Wasserstein distances made explainable

Gaining insight into real-world distribution shifts

The Wasserstein distance is a mathematical measure used in machine learning and statistics to quantify differences between two data distributions. It can be used to analyze processes over time or to detect inhomogeneities within data. To compare how one dataset differs from another or how a system evolves over time, the Wasserstein distance is widely used. However, simply calculating the Wasserstein distance or analyzing the corresponding transport plan may not be sufficient for understanding what factors contribute to a high or low Wasserstein distance. While powerful in theory (e.g., in optimal transport and generative modeling), its raw value tells us only that distributions differ, not why they differ or which aspects of the data contribute most to that difference. Philip Naumann (BIFOLD), Jacob Kauffmann (BIFOLD), and Grégoire Montavon (Charité - Universitätsmedizin Berlin and BIFOLD) have developed a novel framework to make a foundational statistical tool, the Wasserstein distance, interpretable in machine learning and data analysis contexts. Their publication appeared as an early access paper in IEEE Transactions on Pattern Analysis and Machine Intelligence. The new method introduced in this paper, informally dubbed “WaX” (Wasserstein distances made explainable), bridges this interpretability gap

WaX: Negligible computation time

The research team frames the problem of explaining Wasserstein distances within the broader context of Explainable AI (XAI). Rather than treating the distance as a black-box scalar, WaX reformulates the Wasserstein computation in a way that allows the contributions of individual data points, input features, and interpretable subspaces to be quantified. Technically, this involves re-expressing the distance calculation as a kind of neural-network-like computation so that established attribution methods (such as layer-wise relevance propagation) can assign meaningful scores to components of the input data.

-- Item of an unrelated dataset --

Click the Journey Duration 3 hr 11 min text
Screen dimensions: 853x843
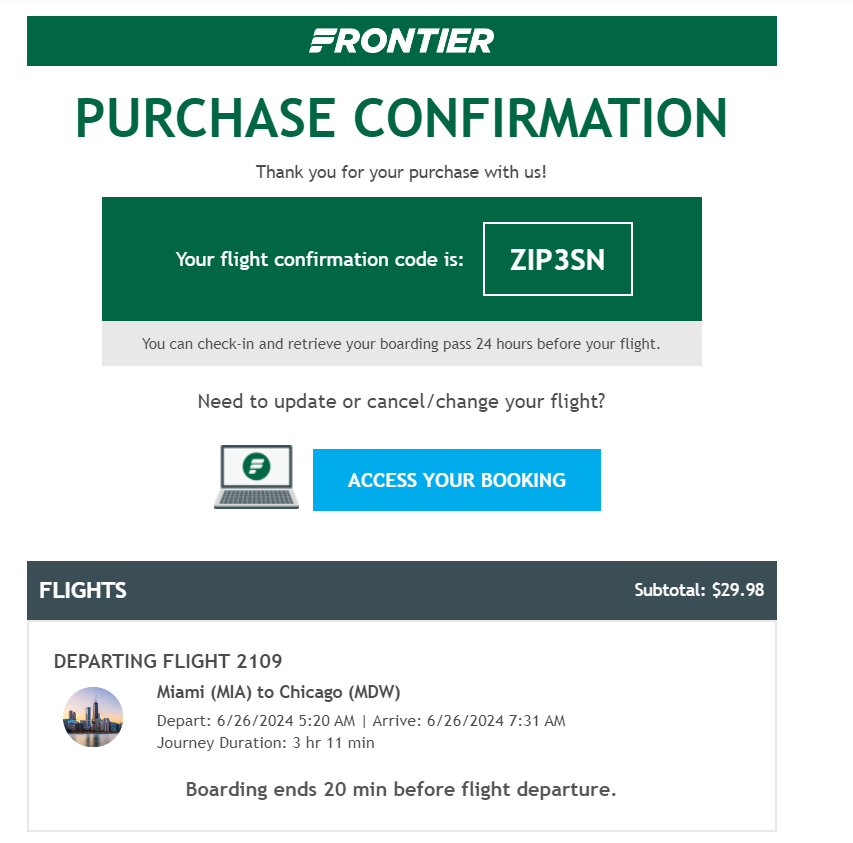point(265,743)
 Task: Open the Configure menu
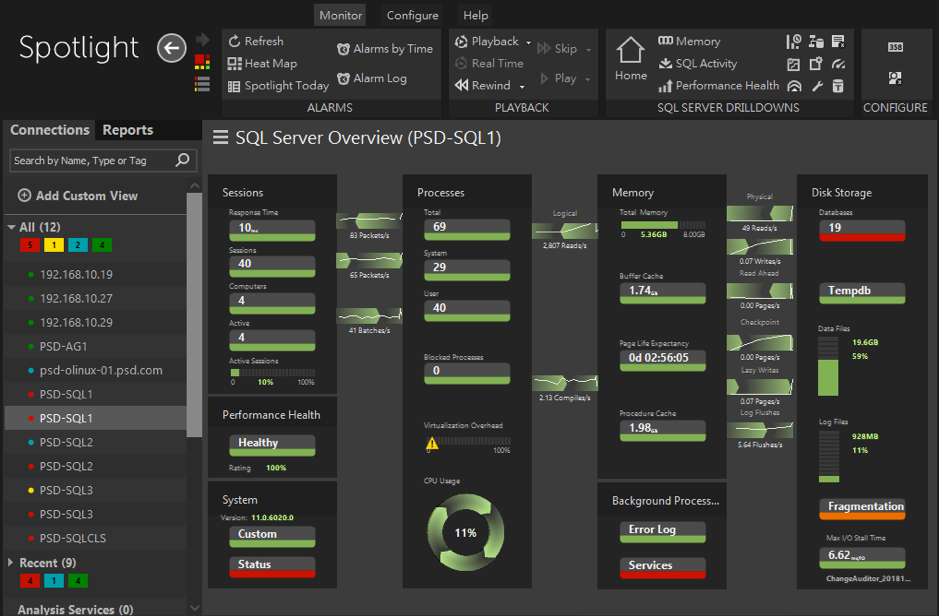click(x=411, y=15)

First author Philip Naumann: “A distinctive advantage of our method is its remarkable speed. The computation time of WaX is negligible compared to the calculation of the Wasserstein distance. Thus, our method can be efficiently applied to real-world transport problems.”

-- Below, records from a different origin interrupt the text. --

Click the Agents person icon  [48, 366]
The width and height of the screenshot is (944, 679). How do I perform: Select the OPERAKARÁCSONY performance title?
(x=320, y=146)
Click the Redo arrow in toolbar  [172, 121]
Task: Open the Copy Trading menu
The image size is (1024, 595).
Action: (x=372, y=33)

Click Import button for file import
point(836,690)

To demonstrate their approach, the authors apply WaX in three different use cases. For example, they show on a simulated aging cohort how the method can deliver insights into main development trends. In another use case, they show how WaX can be used to identify systematic issues in dataset coverage, such as imbalances in the representation of population subgroups. Overall, these use cases demonstrate how WaX can uncover structured patterns of change that would otherwise remain hidden in a plain comparison of distributions.

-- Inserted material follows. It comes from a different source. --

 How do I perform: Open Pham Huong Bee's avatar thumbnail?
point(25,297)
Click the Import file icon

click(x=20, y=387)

Grégoire Montavon: “By providing a method to explain Wasserstein distances, a widely used tool, WaX offers researchers and practitioners a way to interpret distributional shifts rather than merely measure them. This has broad implications across fields where distribution comparison is central, from robustness analysis in machine learning to domain adaptation, dataset curation, and even scientific studies of temporal dynamics in biological or physical systems.”

Publication

Philip Naumann, Jacob Kauffmann, Grégoire Montavon: “Wasserstein Distances Made Explainable: Insights Into Dataset Shifts and Transport Phenomena, IEEE Transactions on Pattern Analysis and Machine Intelligence.